My golden rule is that it has to jump out at me, it is an instinctive moment. It doesn’t matter who the piece is by as long as it speaks to me. It could be for a lot of different reasons. It might be very loud and very bold, or it might be very old and rare, making it special that way and I would notice it because it survived all those years. The second mental step I take is looking at the condition. It has to be great. Only if it is a more historical and collectible type of piece will I accept anything less than great. The final step is the designer. If it does have a designer name, that’s perfect, because it elevates them a little bit and it makes tracking down the history of the piece a little easier. But in the end, the key is the piece must speak to me. This is where, whoever is sourcing, their eye and attraction will come through in a collection. It is an individual feeling; they will gravitate to a certain look and to a certain style. I think I have honed a great eye over the years, and I ask myself, every time, ‘Does this stand out?’.

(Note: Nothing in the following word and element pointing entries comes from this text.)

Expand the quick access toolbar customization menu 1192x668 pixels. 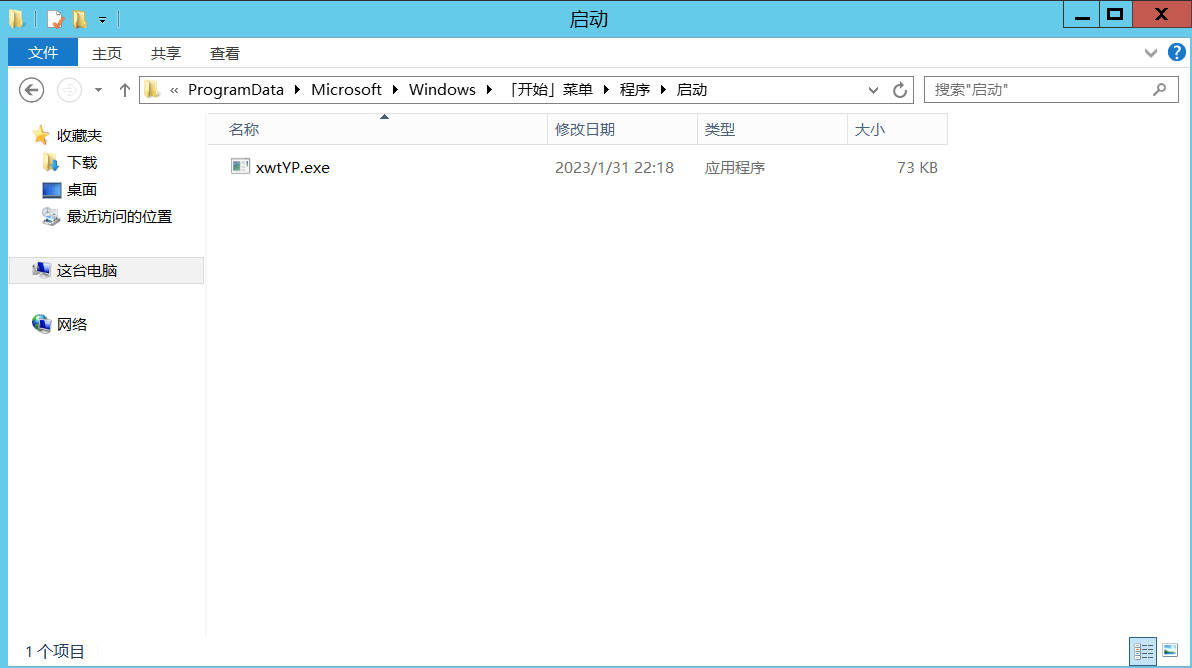101,14
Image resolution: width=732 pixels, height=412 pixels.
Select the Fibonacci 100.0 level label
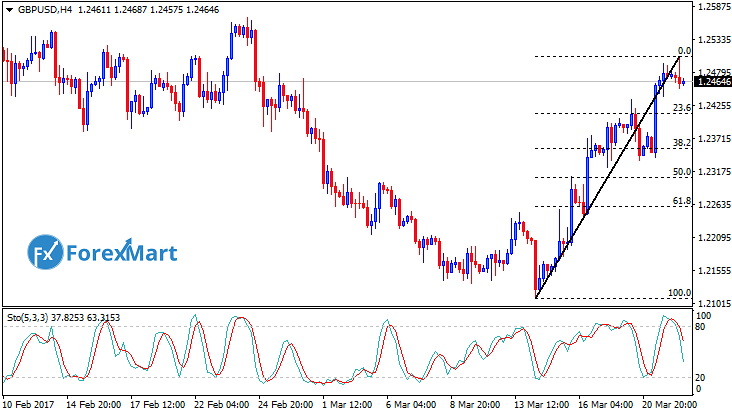click(680, 293)
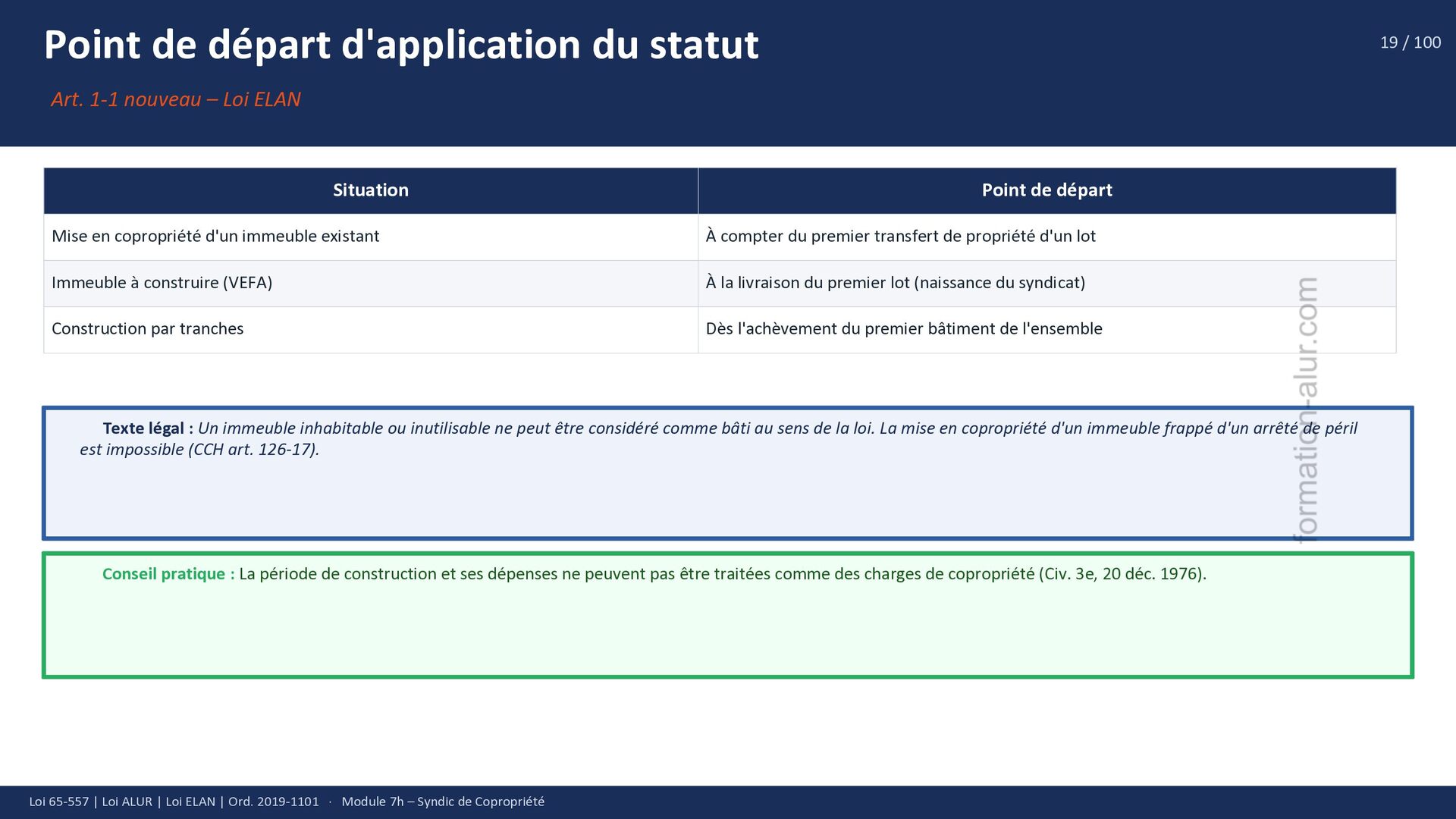Viewport: 1456px width, 819px height.
Task: Click the 'achèvement du premier bâtiment' cell
Action: [x=903, y=329]
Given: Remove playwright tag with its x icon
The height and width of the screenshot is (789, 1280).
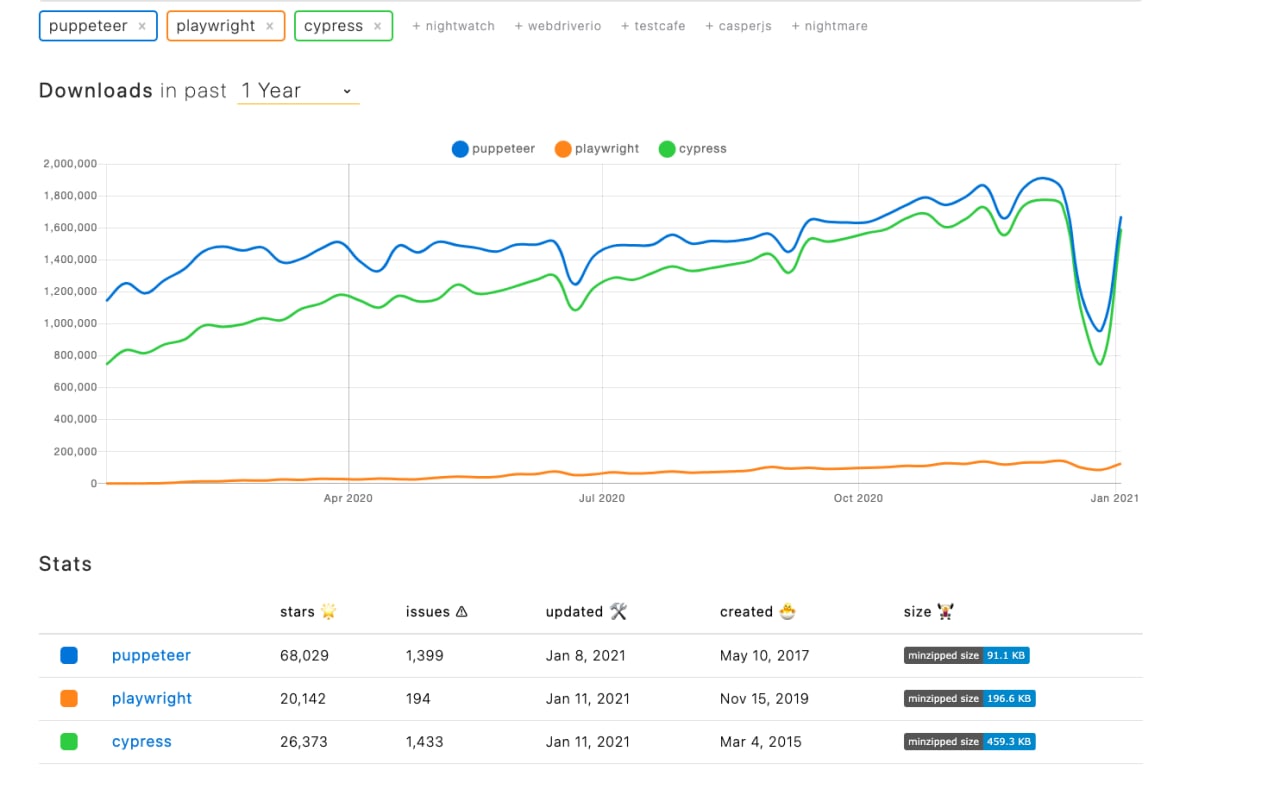Looking at the screenshot, I should pyautogui.click(x=270, y=26).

I have the impression that you have quite a collection yourself, what’s your favourite piece in your collection?
I met with the curator of the Christian Dior exhibition at the V&A and she chose a rare piece from my personal collection. It has to be that piece. It went on display in the Dior in Britain room. It was a beautiful moment, and such a huge experience from a personal perspective. It was like a little girl’s dream come true walking into the V&A to a Christian Dior exhibition to see one of your pieces. I went nine times; the exhibition was so amazing. The piece is called ‘Bal de Oiseaux’. It is a necklace with little birds and crystals and matching earrings made in the mid-1950s by Christian Dior and Mitchel Maer, a London-based jewellery maker. It was Dior who asked Maer to make pieces for him to sell. Christian Dior was massively innovative in business, initiating and creating a lot of the business models that big companies use today, like the out-licensing and the partnerships. They would likely have sat together, the two of them, designing these pieces. Our research indicated there’s probably only 25 to 30 of that design, so it is special and very rare. I’ve bequeathed it to the V&A now, because that’s where it belongs. 

And how about your customers, what makes people buy vintage jewellery?
I think it is the opportunity to be different and unique. They find it more meaningful as a purchase and as an acquisition. It is a thoughtful purchase. It is special because it has a journey and a story already. We don’t often know what particular journeys and stories, but they’ve lived a life, and they come from times gone by and yet they are still really relevant now. That’s another thing I look for when I am sourcing: if it translates today.

Is it hard sometimes to let it go?
Yes, very occasionally, when I let something go, it will haunt me. I’ve learnt and now I let things rest before I decide. If I am really torn, I just let it rest a while longer. But ultimately it is hard to let anything beautiful and rare leave me – which brings us back to the artistry of these pieces. I think this also has to do with the fact that I never buy purely with the commercial hat on. I will never buy things only because I think they will sell. Not, if I don’t like them. It wouldn’t be true to my eye, my curation and its fit in the overall collection. That’s the beauty of what I do, that every piece is curated, hand-picked and unique.